Rieman, of Bowling Green, retired recently after serving as director of the Wood County Solid Waste District - holding the position since it was created 22 years ago. He leaves behind a landfill able to meet the county's needs for years to come, wind turbines that generate power, and recycling operations set up throughout the county.
Recycling was a good fit for Rieman, who volunteered at the recycling center in Bowling Green prior to taking the solid waste job.
"Recycling has been expanded throughout the county," he said. "If somebody wants to recycle, you can."
By sharing grant funding with communities, recycling operations are now offered through 10 curbside programs and 17 satellite drop-off locations. 
"It's been quietly sustained," Rieman said of the programs that have succeeded because they are affordable and sustainable. The grants, giving each community a per capita amount annually of $1 per resident, were a way of "recycling the money" to keep trash out of landfills.
Rieman described his philosophy as a "practical recycler."
"It has to pay its way in the market," he said. "If it costs too much to do it, then you're just going out of business."
Also during his tenure, Rieman saw a shift in landfill tonnage. The Wood County Landfill has seen a decline in trash due to industries using less packaging, more emphasis on recycling, and the loss of local trash to cheaper private dumps outside the county.
When Rieman started as solid waste director, the county had about 30 old dumps. He recalled a time in the 1960s when people just threw trash "into the back 40" without thinking about the long-term effects.
"You couldn't fathom it today," he said.
After taking over as director, Rieman worked with Brad Espen of the Wood County Health Department to get rid of the old dump sites.
In addition to getting rid of environmentally hazardous sites, the move also shifted more trash to the county landfill. So Rieman set a goal of making the landfill "environmentally responsible."
The facility not only stockpiles trash, but it offers places for local residents to take scrap metal, tires for recycling, yard waste for composting, brush to be made into mulch, and concrete to be hammermilled into stone for roads.

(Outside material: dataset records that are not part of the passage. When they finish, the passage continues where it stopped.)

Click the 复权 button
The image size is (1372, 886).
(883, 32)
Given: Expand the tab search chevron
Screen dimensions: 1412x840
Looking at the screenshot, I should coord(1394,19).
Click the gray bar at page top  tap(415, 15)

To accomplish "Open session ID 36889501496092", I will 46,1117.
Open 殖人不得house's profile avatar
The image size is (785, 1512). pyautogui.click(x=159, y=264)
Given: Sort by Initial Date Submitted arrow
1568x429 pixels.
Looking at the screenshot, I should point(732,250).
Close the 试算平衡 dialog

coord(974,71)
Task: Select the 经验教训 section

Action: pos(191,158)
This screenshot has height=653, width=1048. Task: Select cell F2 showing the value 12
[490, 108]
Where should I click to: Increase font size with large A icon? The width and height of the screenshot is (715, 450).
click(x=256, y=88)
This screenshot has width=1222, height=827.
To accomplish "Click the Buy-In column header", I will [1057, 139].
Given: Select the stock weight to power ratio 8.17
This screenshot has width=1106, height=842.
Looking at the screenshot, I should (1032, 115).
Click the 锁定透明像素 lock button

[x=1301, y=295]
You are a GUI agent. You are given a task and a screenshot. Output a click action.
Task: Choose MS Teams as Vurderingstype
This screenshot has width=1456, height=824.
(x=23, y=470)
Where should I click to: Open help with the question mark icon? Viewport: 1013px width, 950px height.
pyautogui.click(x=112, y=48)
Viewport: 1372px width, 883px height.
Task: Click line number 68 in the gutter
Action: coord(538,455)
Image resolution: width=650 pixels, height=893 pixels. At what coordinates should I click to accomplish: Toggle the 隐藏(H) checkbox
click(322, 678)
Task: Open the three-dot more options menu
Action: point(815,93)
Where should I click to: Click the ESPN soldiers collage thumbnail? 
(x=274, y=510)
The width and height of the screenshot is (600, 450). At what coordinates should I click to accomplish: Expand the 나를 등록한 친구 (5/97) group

"If you can give them a place where they can afford to take it," most people will handle trash responsibly, Rieman said.
Rieman also partnered with Daryl Stockburger, of Bowling Green utilities, to provide a site for the four wind turbines next to the landfill - the first such site in Ohio.
The landfill, Rieman said, has helped the county become a more environmentally friendly place.
"That landfill has done exactly what it was supposed to do," he said, noting that it's odd for a landfill to be credited with helping the environment.
"When you run a landfill, you don't get a lot of positive publicity," he said. "But without it, I don't think there would be wind turbine farms in Ohio."
During his term, a sewer line was extended to the 300-acre landfill to help transport the leachate to Bowling Green wastewater treatment plant.
Rieman's biggest disappointment as director was not being able to complete the landfill methane gas project, which could have generated energy from the landfill gas. Despite his efforts, an economic method could not be found to capture the methane and turn it into energy.